(Direction 1): Reproduce word for word the part of the passage on weekly Mass-going that starts with "This post is" and goes on through "understand the Church.".

(Passage given):
************

This post is in response to a comment I received from a man named Austin here. His criticisms are ones frequently heard by Evangelicals, so Catholics and Evangelicals might both do well to read on.
First off, thanks for following up, and proving me too much a cynic. I think your second comment crystallizes quite well the areas upon which we disagree: rituals, teaching authority, and how to understand the Church.
A. Weekly Mass-Going
The two “rituals” you cite to, weekly Mass-going and annual confession, are both Scriptural. The notion of a weekly Sabbath is obviously Scriptural (Exodus 20:8-10), and in the New Covenant, this was transferred to Sunday to honor Jesus’ Resurrection (John 20:1). This is to be group worship, not the sort of private prayer we’re called to offer up constantly (1 Thes 5:16-18). For this reason, Hebrews warns us not to forsake the Assembly (Hebrews 10:23-25). I had a post on this very subject, if you’re interested.

************

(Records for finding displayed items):
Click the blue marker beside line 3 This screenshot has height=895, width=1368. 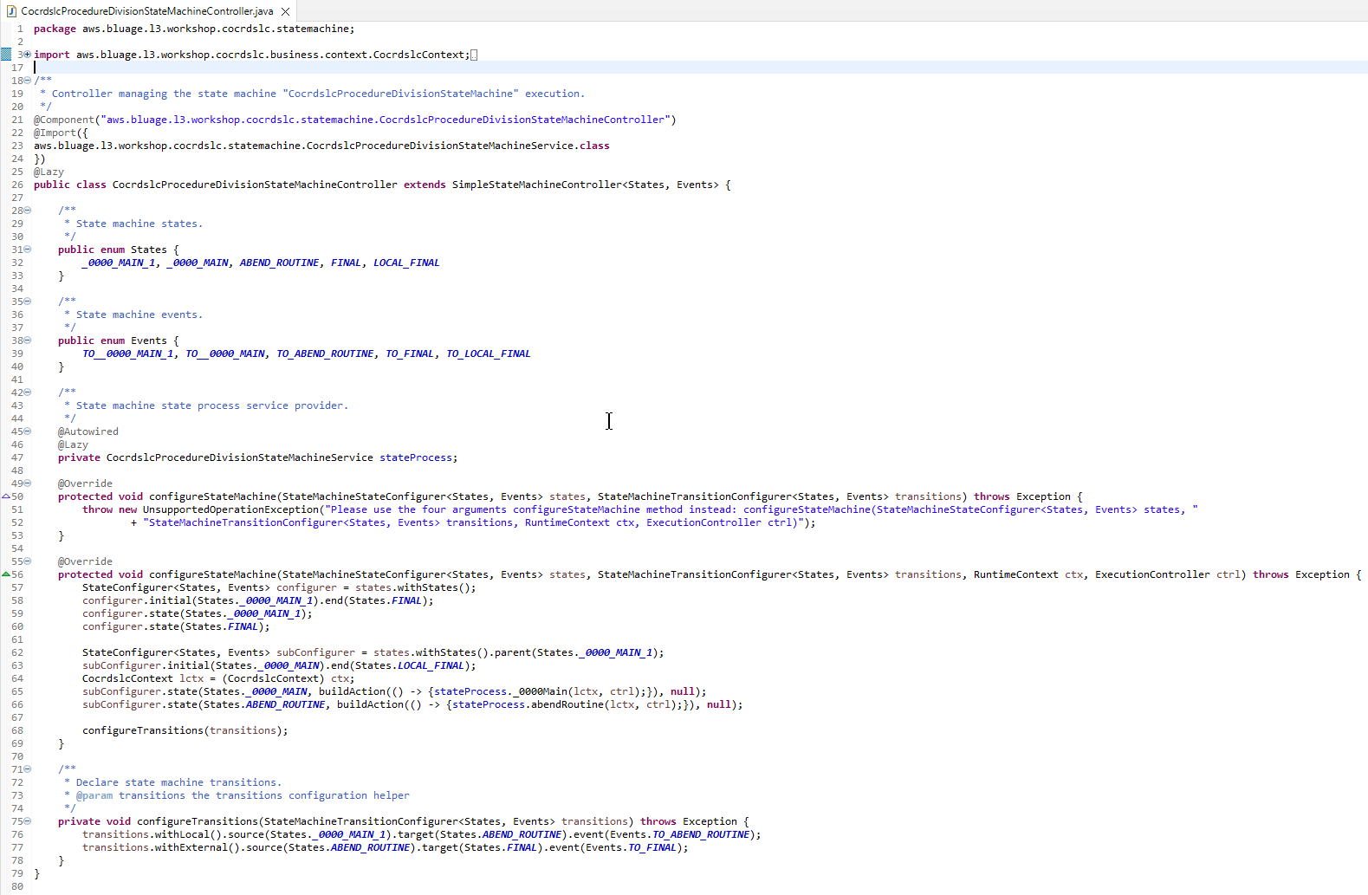tap(6, 55)
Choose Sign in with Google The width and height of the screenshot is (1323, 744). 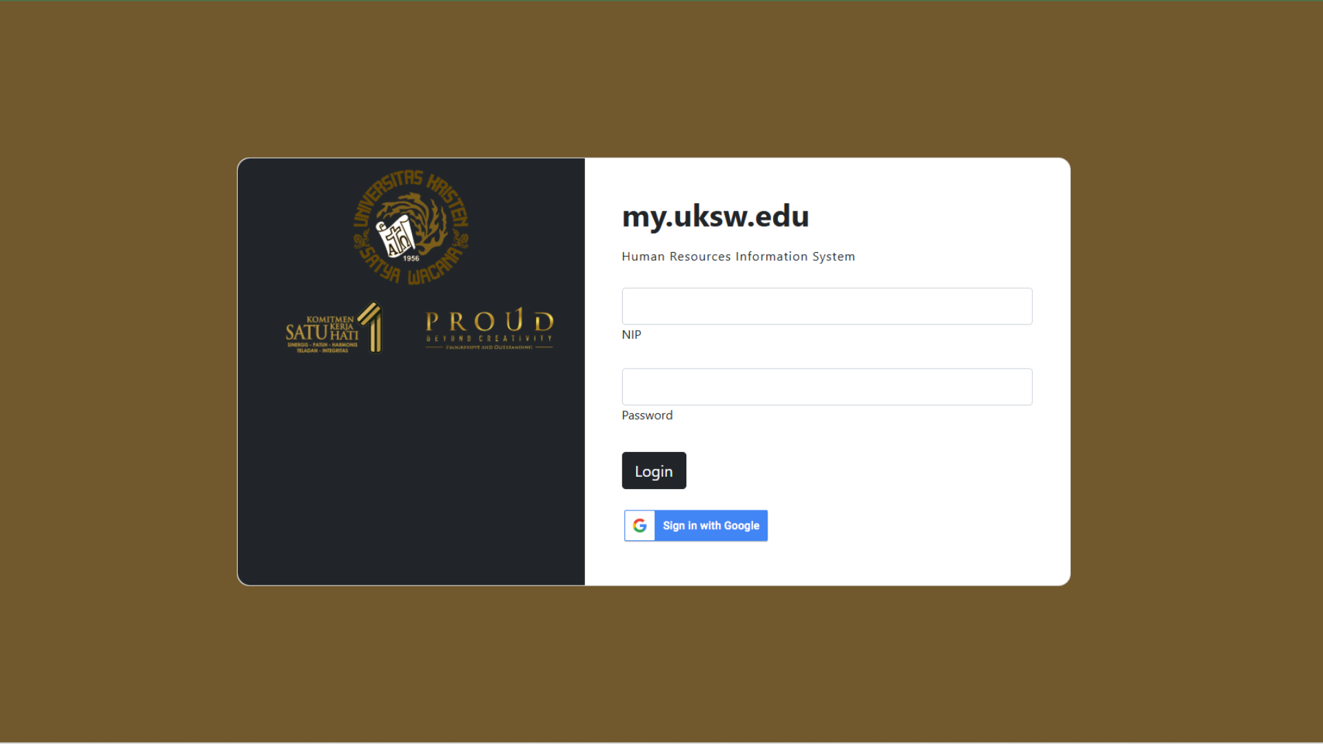click(x=696, y=526)
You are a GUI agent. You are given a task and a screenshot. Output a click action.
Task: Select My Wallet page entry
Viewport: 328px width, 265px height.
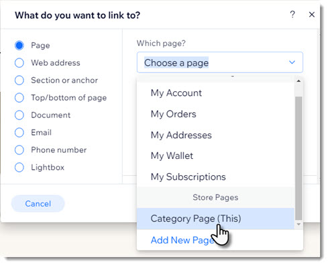click(x=215, y=156)
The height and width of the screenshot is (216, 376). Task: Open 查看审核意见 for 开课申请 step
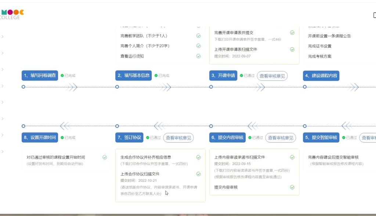click(x=272, y=76)
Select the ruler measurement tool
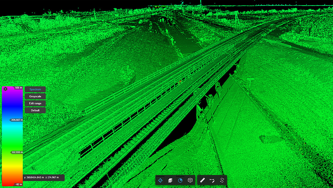The width and height of the screenshot is (333, 188). click(x=203, y=180)
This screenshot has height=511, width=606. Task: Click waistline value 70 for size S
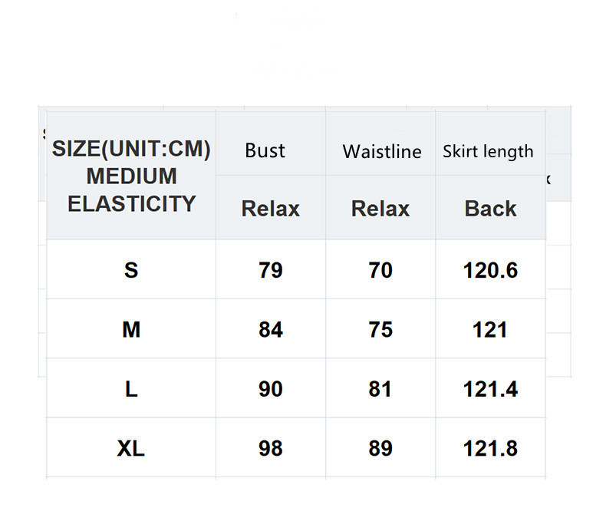380,270
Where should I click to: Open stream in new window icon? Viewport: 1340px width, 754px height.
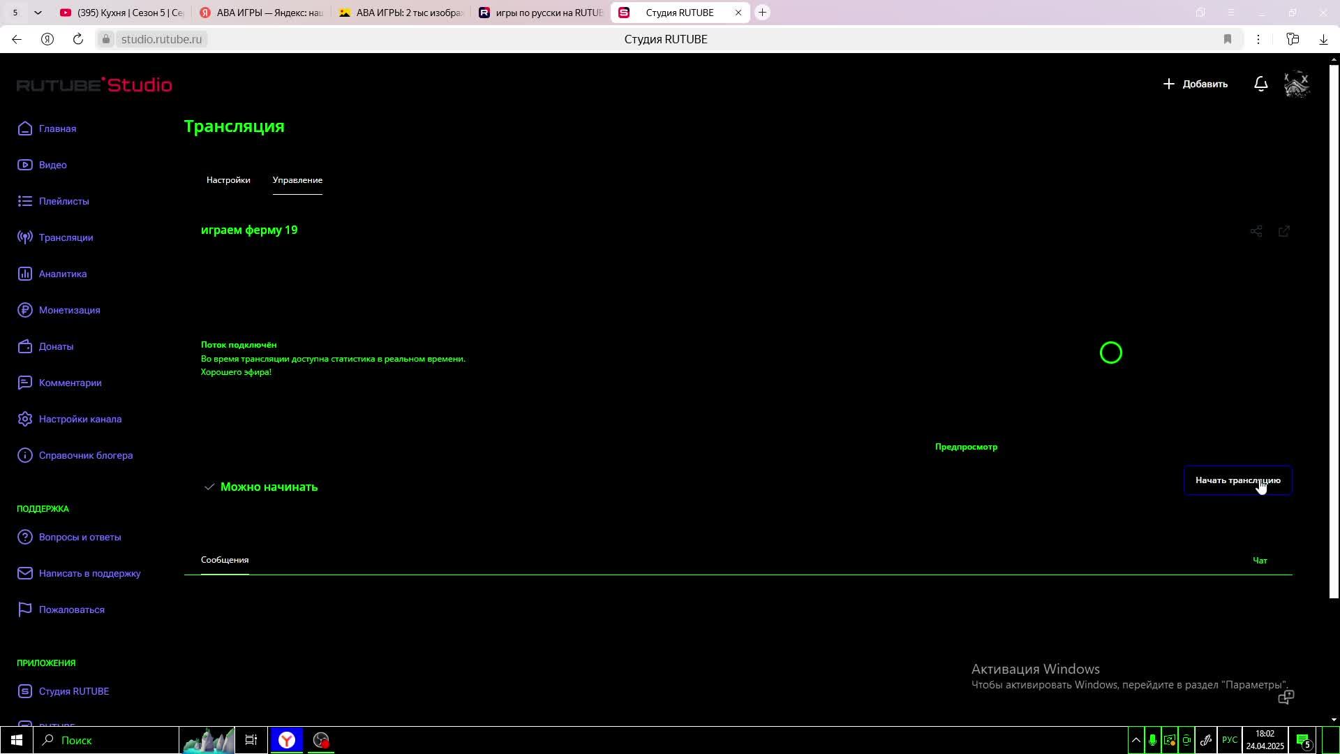1283,231
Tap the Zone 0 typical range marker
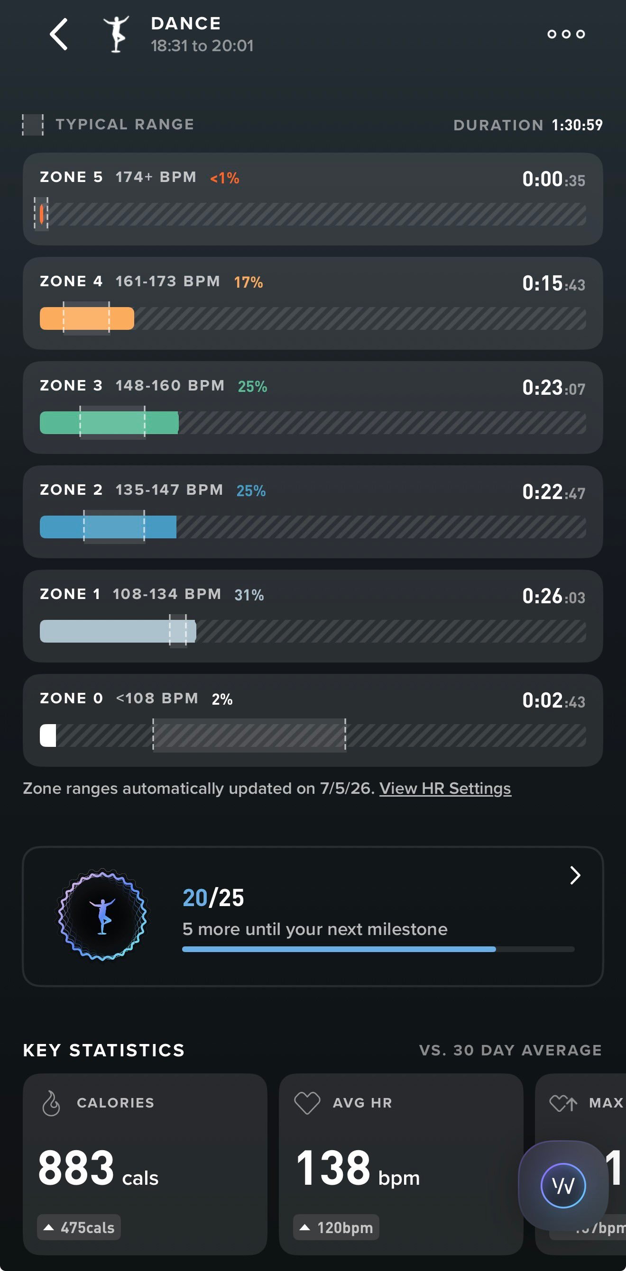 click(x=249, y=735)
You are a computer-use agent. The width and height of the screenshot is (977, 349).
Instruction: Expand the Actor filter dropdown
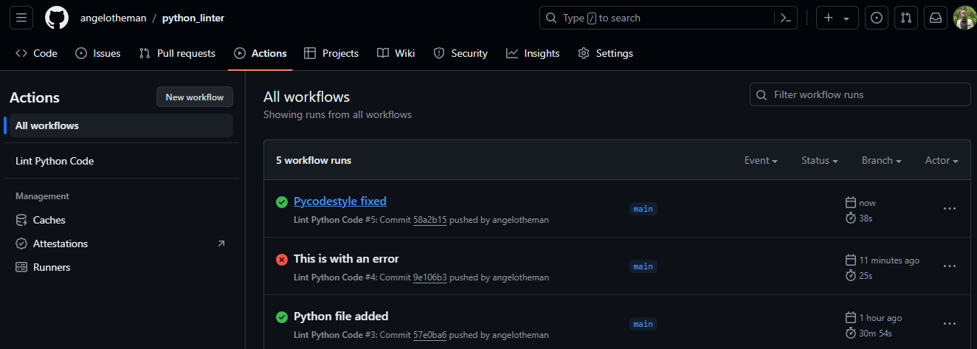941,160
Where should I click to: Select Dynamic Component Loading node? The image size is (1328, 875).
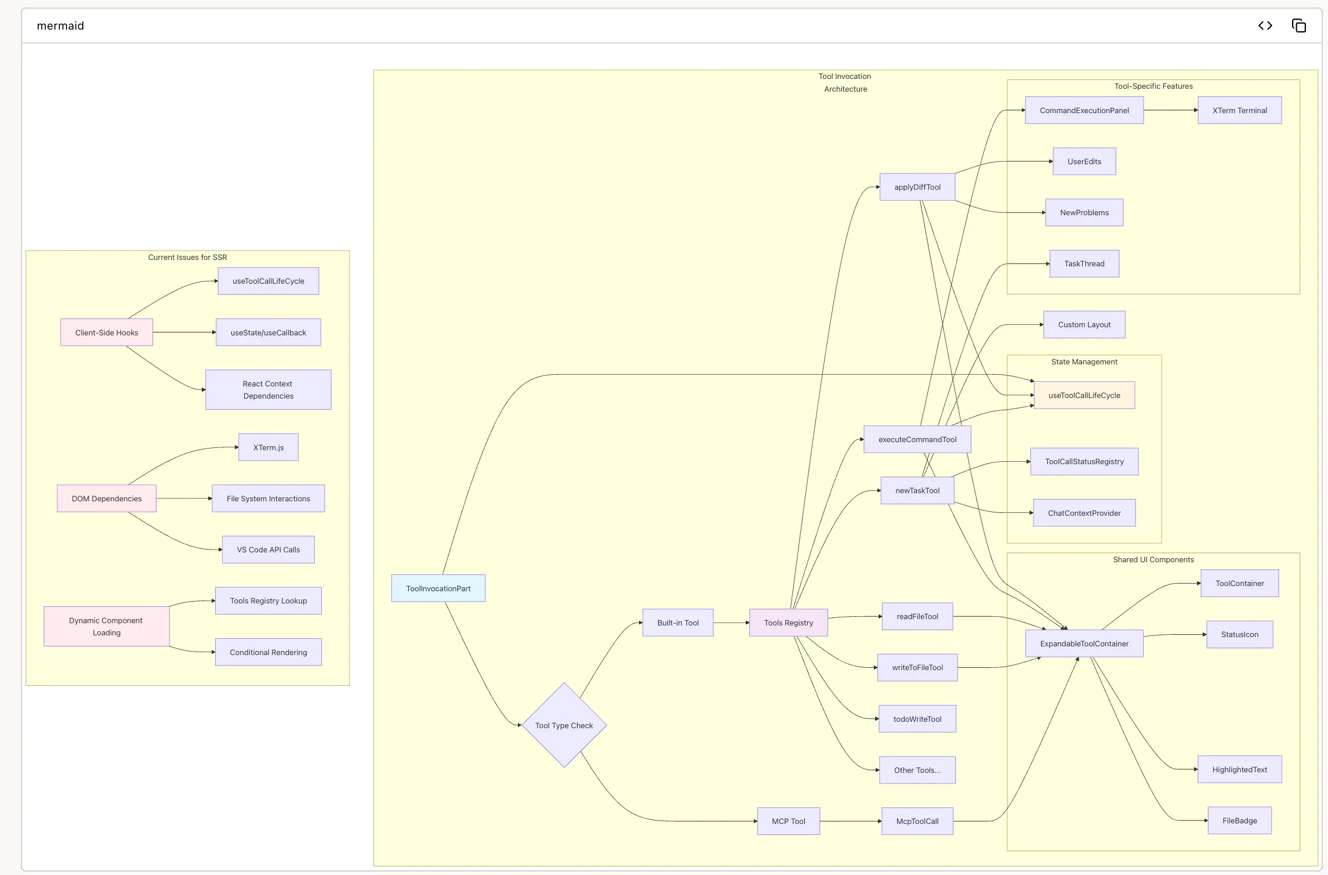(x=107, y=627)
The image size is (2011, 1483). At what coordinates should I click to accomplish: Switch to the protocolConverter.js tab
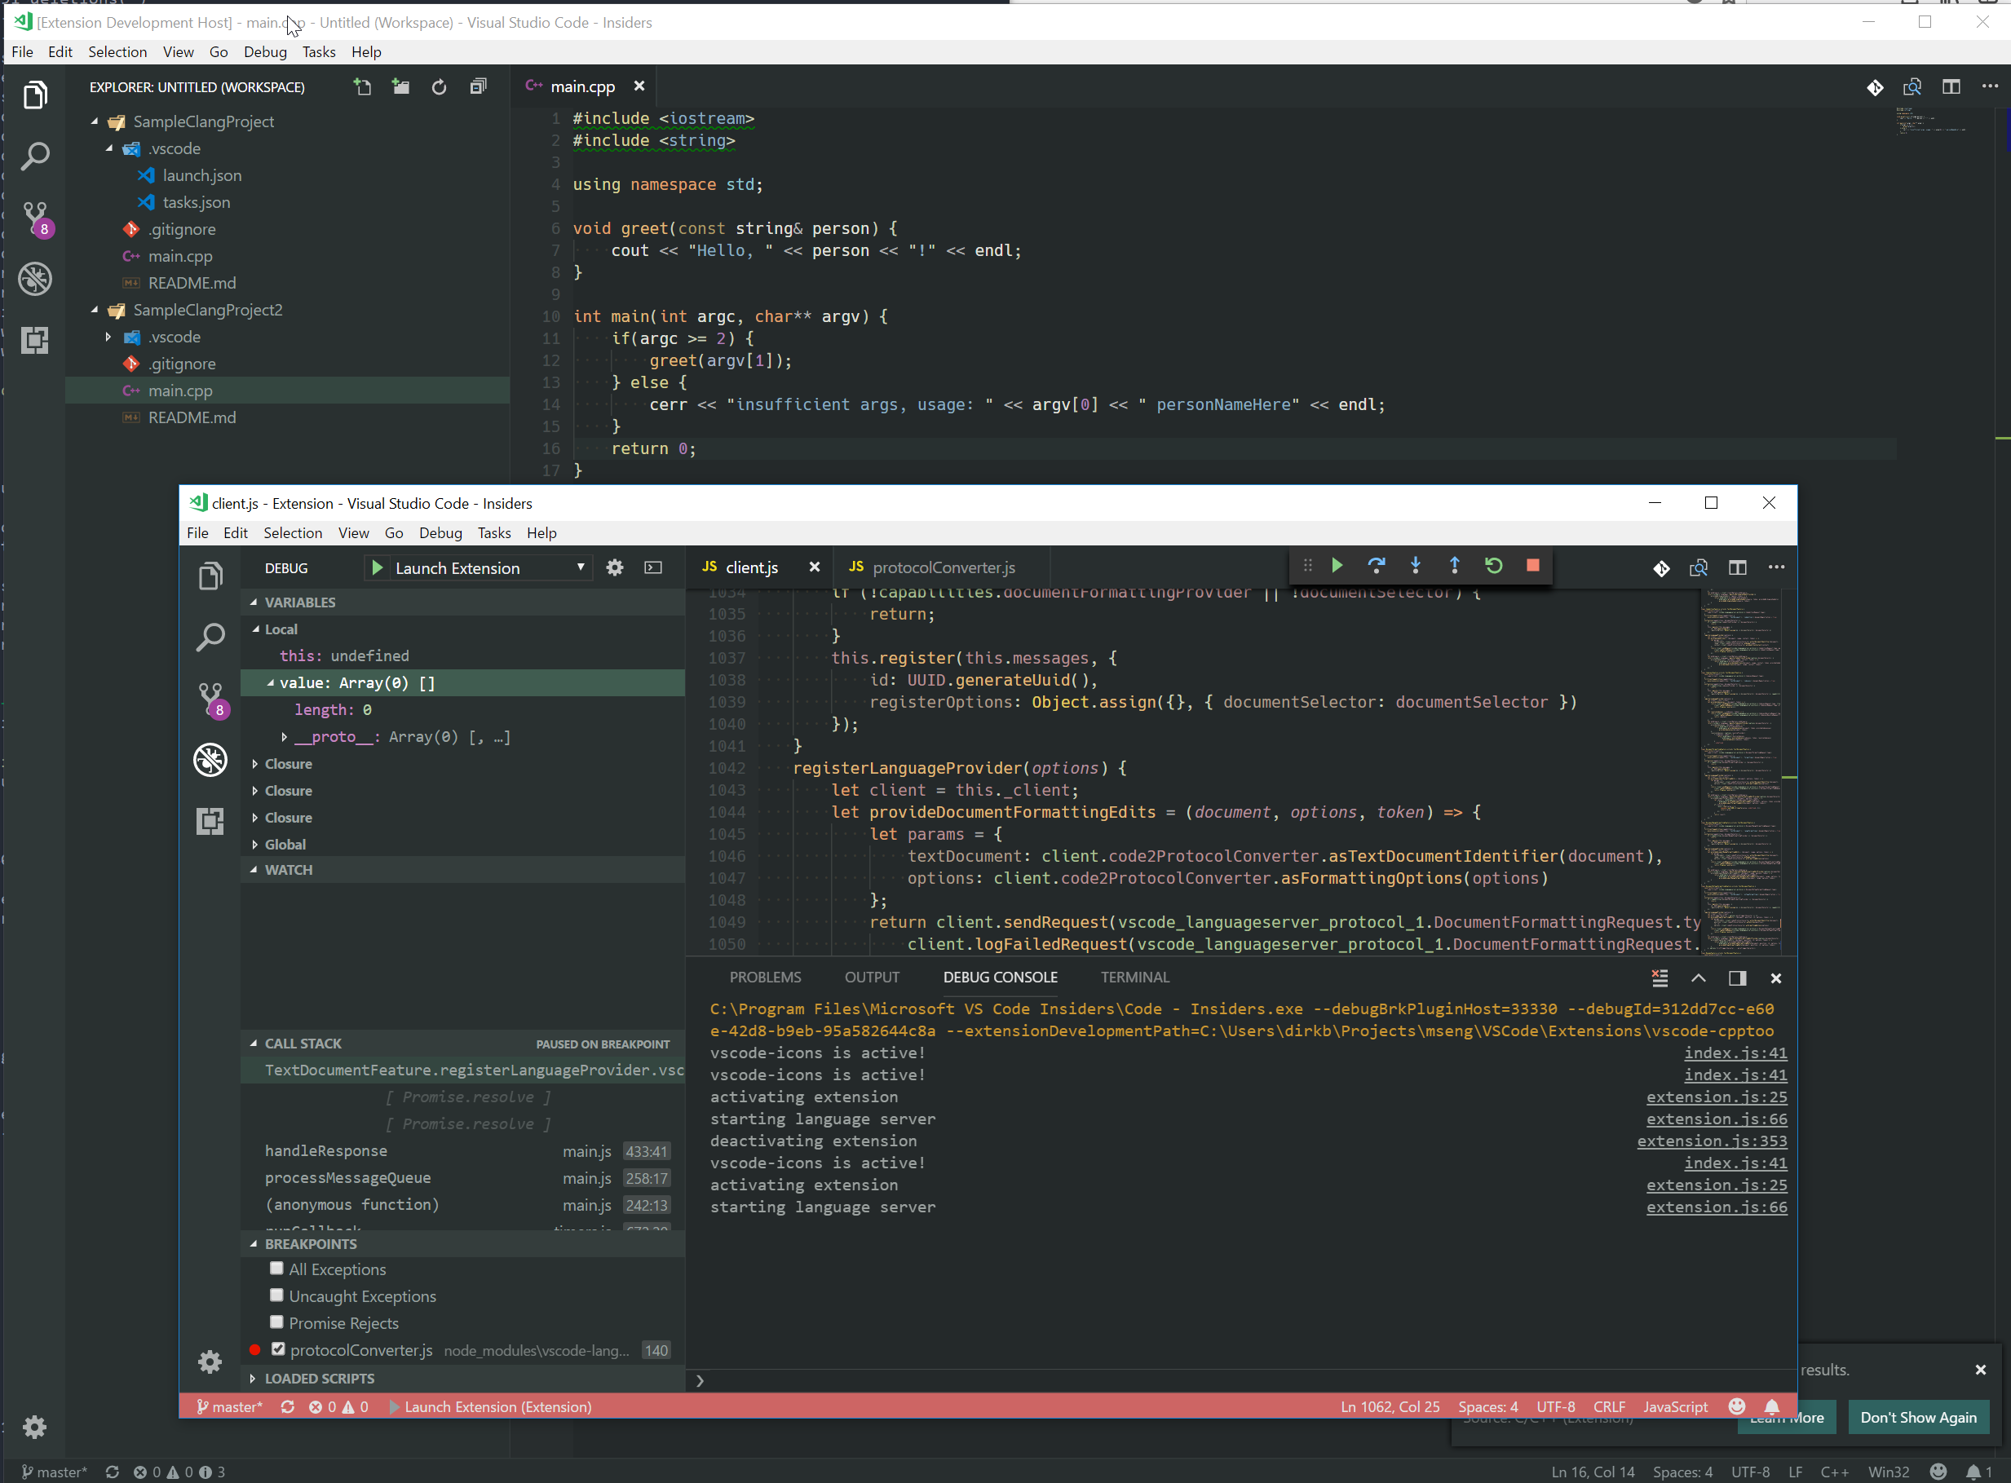pyautogui.click(x=943, y=567)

************

(Direction 2): Find each line of the records above that contains the word "image", and copy all of those lines.

(Written answer 1):
This post is in response to a comment I received from a man named Austin here. His criticisms are ones frequently heard by Evangelicals, so Catholics and Evangelicals might both do well to read on.
First off, thanks for following up, and proving me too much a cynic. I think your second comment crystallizes quite well the areas upon which we disagree: rituals, teaching authority, and how to understand the Church.

(Written answer 2):
Where should I click to: Select Dynamic Component Loading node? The image size is (1328, 875).
The image size is (2011, 1483). At what coordinates should I click to accomplish: Switch to the protocolConverter.js tab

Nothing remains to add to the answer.